A análise também aponta que políticas internas, como o aumento real do salário mínimo e a expansão do Bolsa Família, elevaram a renda de parte da população, o que ampliou a demanda por alimentos. No entanto, sem um crescimento correspondente na oferta, o resultado é uma pressão inflacionária contínua. Para itens como carne, o chamado “ciclo do boi” – que reduz a oferta a cada cinco anos – e a crescente demanda externa, especialmente desde 2017, agravam o quadro.
Hortaliças e verduras, por sua vez, enfrentam desafios adicionais. Além da vulnerabilidade a condições climáticas adversas, a redução dos chamados “cinturões verdes” em áreas urbanas e o aumento do custo da mão de obra dificultam a produção. “Há também uma mudança de hábitos, com mais pessoas buscando uma alimentação saudável, o que eleva a demanda por esses produtos”, observa o estudo.
Diante desse cenário, a FGV sugere que a solução passa por um estímulo à produção de alimentos voltados ao consumo interno, sem prejuízo às exportações. “Não se trata de restringir a soja, que traz divisas e estabiliza a economia, mas de incentivar uma oferta adicional de alimentos para a mesa do brasileiro”, defende Schymura. Ele destaca que investimentos em infraestrutura agrícola e políticas de longo prazo são essenciais, embora os resultados possam demorar a aparecer.

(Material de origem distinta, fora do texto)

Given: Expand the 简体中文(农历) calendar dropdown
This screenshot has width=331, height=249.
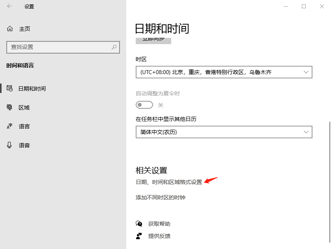Looking at the screenshot, I should pyautogui.click(x=223, y=132).

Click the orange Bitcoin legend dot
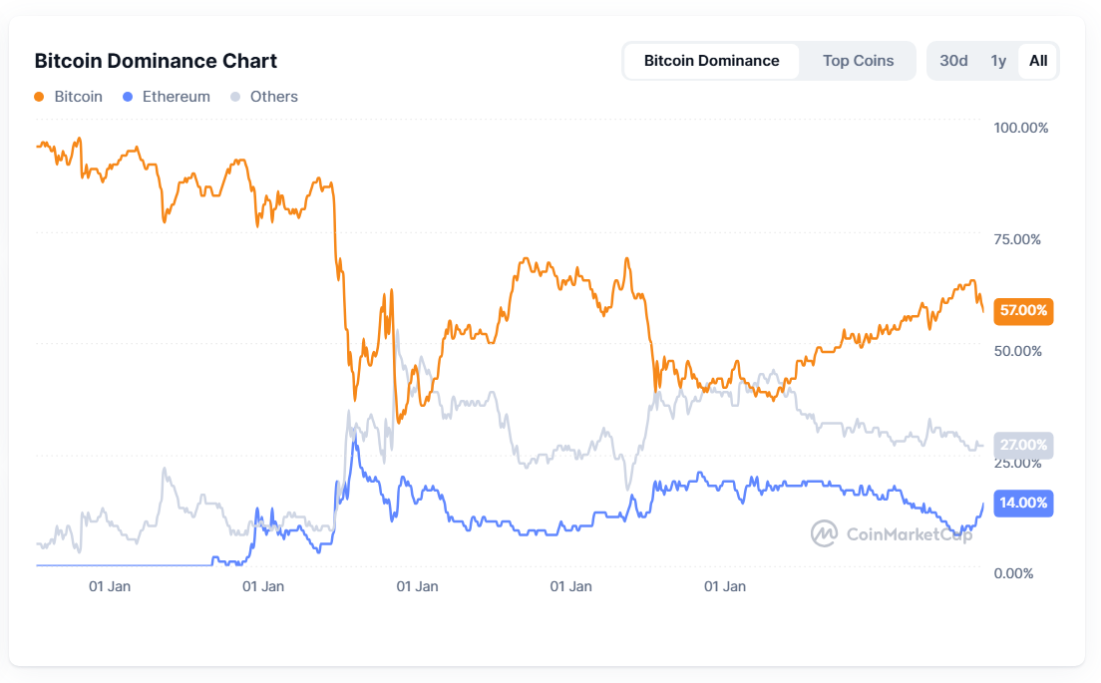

Enquanto isso, o governo enfrenta o desafio de conter a insatisfação popular. O presidente Luiz Inácio Lula da Silva já sinalizou preocupação com a alta dos alimentos, chegando a mencionar a possibilidade de “medidas drásticas”. Contudo, a FGV alerta que não há solução imediata à vista. Para os consumidores, resta ajustar o orçamento e torcer por uma trégua que, ao menos por enquanto, parece distante. O recado é claro: prepare o bolso, porque a comida deve continuar pesando mais do que o esperado.